What you should do: Print the items from the line containing "at (181, 492)." through the line containing "I want to click on site-url-underline, so", both lines included, reproducing them verbatim.

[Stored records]
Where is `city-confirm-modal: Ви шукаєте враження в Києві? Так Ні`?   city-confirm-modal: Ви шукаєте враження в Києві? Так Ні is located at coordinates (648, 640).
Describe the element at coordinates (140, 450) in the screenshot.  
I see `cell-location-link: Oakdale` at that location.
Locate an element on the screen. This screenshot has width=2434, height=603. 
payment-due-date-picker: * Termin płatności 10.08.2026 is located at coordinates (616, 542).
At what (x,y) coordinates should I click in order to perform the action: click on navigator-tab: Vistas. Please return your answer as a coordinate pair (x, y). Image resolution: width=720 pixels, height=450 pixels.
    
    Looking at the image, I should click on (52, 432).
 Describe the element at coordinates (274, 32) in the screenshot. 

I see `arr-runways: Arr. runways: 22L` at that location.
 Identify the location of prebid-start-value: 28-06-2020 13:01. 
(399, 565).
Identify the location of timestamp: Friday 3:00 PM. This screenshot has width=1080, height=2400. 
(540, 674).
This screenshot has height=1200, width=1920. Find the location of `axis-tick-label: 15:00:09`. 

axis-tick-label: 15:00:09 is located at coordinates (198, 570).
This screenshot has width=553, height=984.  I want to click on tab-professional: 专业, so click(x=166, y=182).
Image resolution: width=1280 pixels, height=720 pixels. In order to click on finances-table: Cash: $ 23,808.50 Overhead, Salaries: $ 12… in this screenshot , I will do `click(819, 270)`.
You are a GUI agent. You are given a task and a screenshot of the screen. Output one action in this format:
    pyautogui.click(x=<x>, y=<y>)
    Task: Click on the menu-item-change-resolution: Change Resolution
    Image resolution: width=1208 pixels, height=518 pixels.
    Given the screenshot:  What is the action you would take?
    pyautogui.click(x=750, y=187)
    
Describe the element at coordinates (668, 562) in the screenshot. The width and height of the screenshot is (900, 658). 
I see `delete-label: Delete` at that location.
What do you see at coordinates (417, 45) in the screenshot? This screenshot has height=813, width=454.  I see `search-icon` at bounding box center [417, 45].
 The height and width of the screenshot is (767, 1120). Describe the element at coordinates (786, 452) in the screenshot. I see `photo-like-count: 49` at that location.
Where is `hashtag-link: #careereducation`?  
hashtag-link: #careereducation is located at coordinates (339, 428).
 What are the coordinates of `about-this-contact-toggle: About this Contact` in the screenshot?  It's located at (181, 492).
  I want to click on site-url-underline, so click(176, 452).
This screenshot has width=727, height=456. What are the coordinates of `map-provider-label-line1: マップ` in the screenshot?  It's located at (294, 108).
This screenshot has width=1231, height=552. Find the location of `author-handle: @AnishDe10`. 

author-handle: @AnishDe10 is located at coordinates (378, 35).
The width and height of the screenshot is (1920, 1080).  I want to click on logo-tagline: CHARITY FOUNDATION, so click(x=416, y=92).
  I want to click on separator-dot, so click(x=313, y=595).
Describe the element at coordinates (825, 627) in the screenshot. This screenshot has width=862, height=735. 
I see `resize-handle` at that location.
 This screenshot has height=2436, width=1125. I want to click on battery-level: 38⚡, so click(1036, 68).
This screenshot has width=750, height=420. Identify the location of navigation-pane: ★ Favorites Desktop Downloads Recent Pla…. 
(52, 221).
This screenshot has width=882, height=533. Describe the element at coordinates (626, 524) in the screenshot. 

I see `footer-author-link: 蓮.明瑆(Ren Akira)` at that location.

Solution:
 What are the coordinates of `about-this-contact-toggle: About this Contact` in the screenshot?  It's located at (181, 492).
  I want to click on site-url-underline, so click(176, 452).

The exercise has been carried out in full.